Harvard CS 229br: Advanced Topics in the theory of machine learning
Unofficial teaching fellows: Yamini Bansal ybansal (at) g.harvard.edu Gal Kaplun galkaplun (at) g.harvard.edu Dimitris Kalimeris kalimeris (at) g.harvard.edu Preetum Nakkiran preetum (at) cs.harvard.edu
Introductory blog post by Boaz: Machine Learning Theory with Bad Drawings
Course description: This will be a graduate level course on recent advances and open questions in the theory of machine learning and specifically deep learning. We will review both classical results as well as recent papers in areas including classifiers and generalization gaps, representation learning, generative models, adversarial robustness and out of distribution performance, and more.

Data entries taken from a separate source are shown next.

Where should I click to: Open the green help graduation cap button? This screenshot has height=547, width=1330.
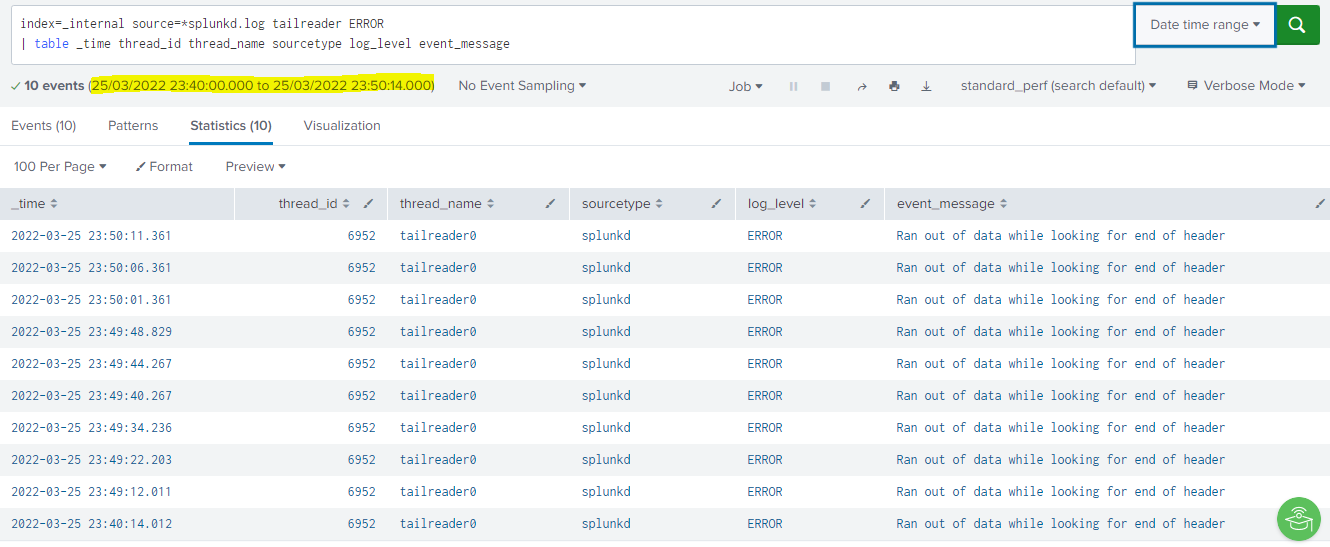(1298, 519)
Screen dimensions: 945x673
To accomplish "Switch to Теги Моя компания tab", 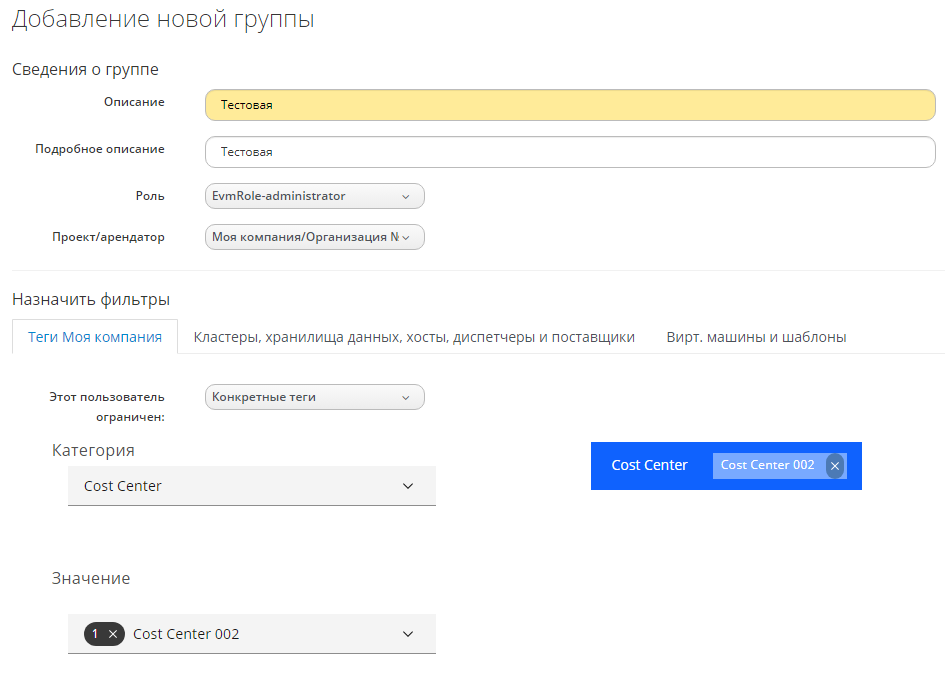I will 95,337.
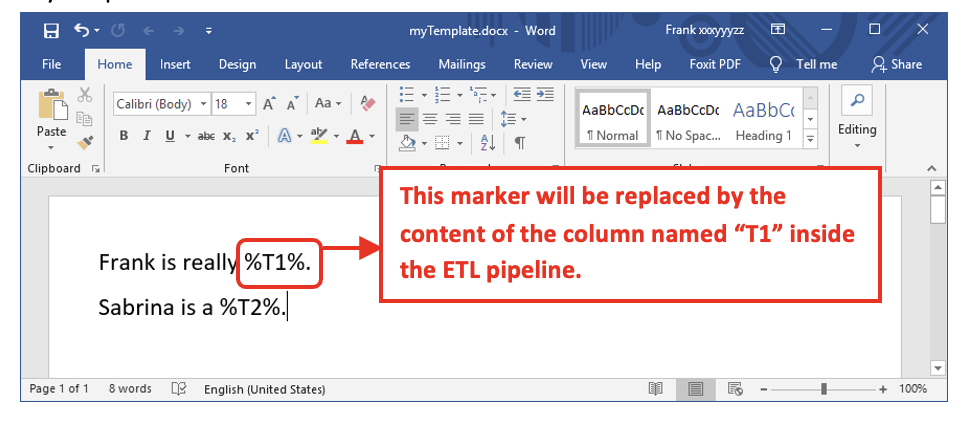The width and height of the screenshot is (964, 422).
Task: Clear all formatting with the eraser icon
Action: point(367,103)
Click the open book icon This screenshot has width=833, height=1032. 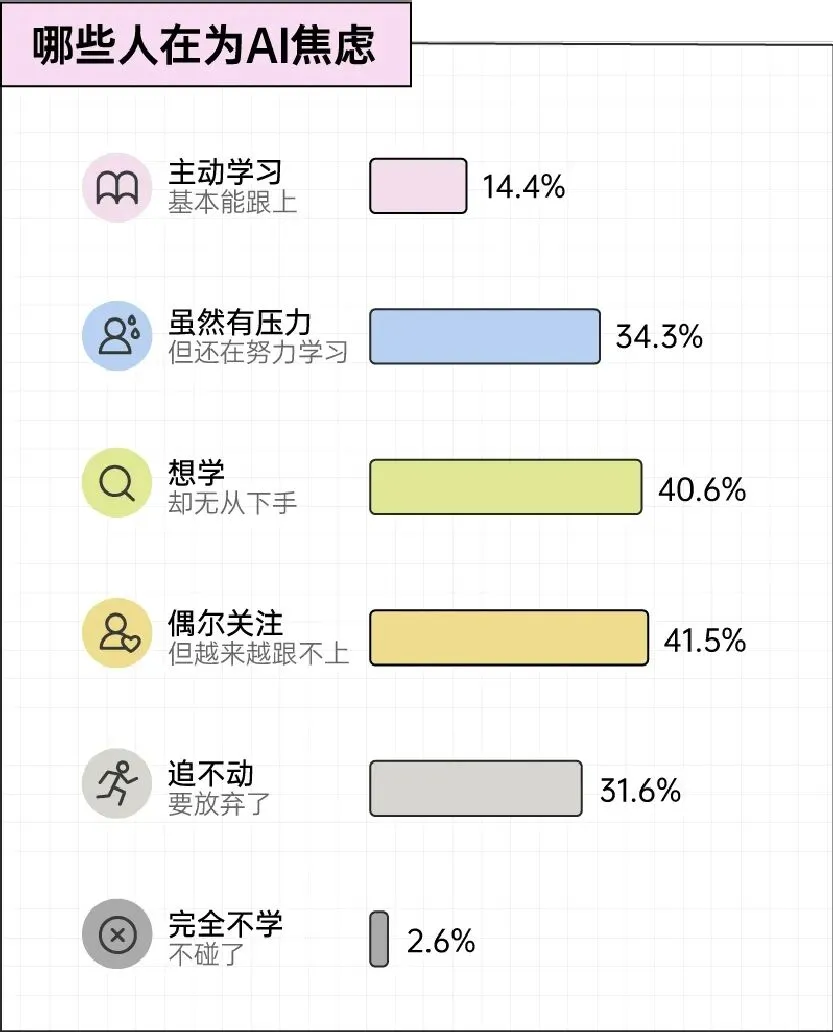(117, 188)
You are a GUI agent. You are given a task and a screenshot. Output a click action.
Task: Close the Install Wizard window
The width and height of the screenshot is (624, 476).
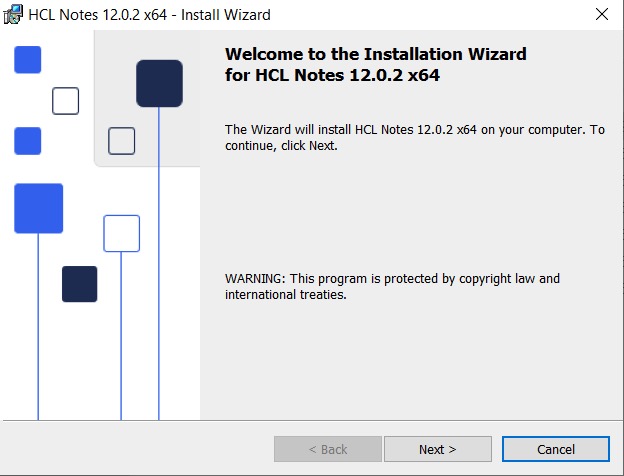tap(601, 15)
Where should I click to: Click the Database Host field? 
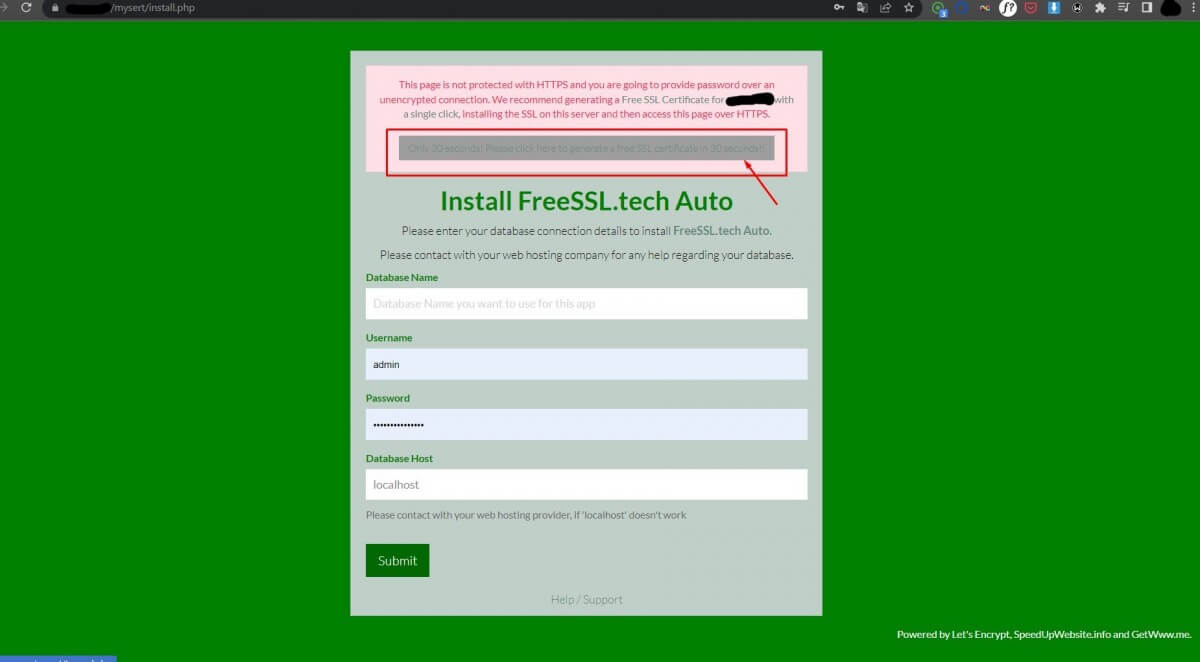586,484
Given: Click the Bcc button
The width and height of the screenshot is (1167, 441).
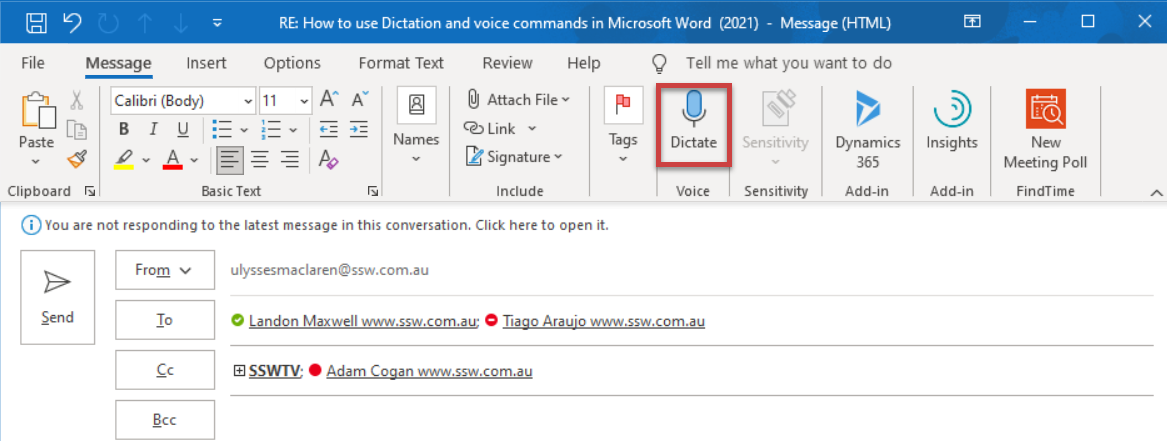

This is a fast-moving area and it will be a fast-moving course. We will aim to cover both state-of-art results, as well as the intellectual foundations for them, and have a substantive discussion on both the “big picture” and technical details of the papers. In addition to the theoretical lectures, the course will involve a programming component aiming to get students to the point where they can both reproduce results from papers and work on their own research. This component will be largely self-directed and we expect students to be proficient in Python and in picking up technologies and libraries on their own (aka “Stack Overflow oriented programming”). We will ensure students have access to the appropriate computational resources (i.e., GPUs). MIT “Sister seminar”: This Harvard seminar will be coordinated with a “sister seminar” at MIT, taught by Ankur Moitra. We recommend that students taking CS 229br also take the MIT course, but this is not required. The two courses will share some but not all lectures and assignments. So, if you take CS 229br, please keep the Wednesday 12-3 slot free as well. Prerequisites (for both CS 229br and MIT 18.408): Both courses will require mathematical maturity, and proficiency with proofs, probability, and information theory, as well as the basics of machine learning. We expect that students will have both theory background (at Harvard: CS 121 and CS 124 or similar, at MIT: 6.046 or similar) as well as machine learning background (at Harvard: CS 181 or 183 or similar, at MIT: 6.036 or similar).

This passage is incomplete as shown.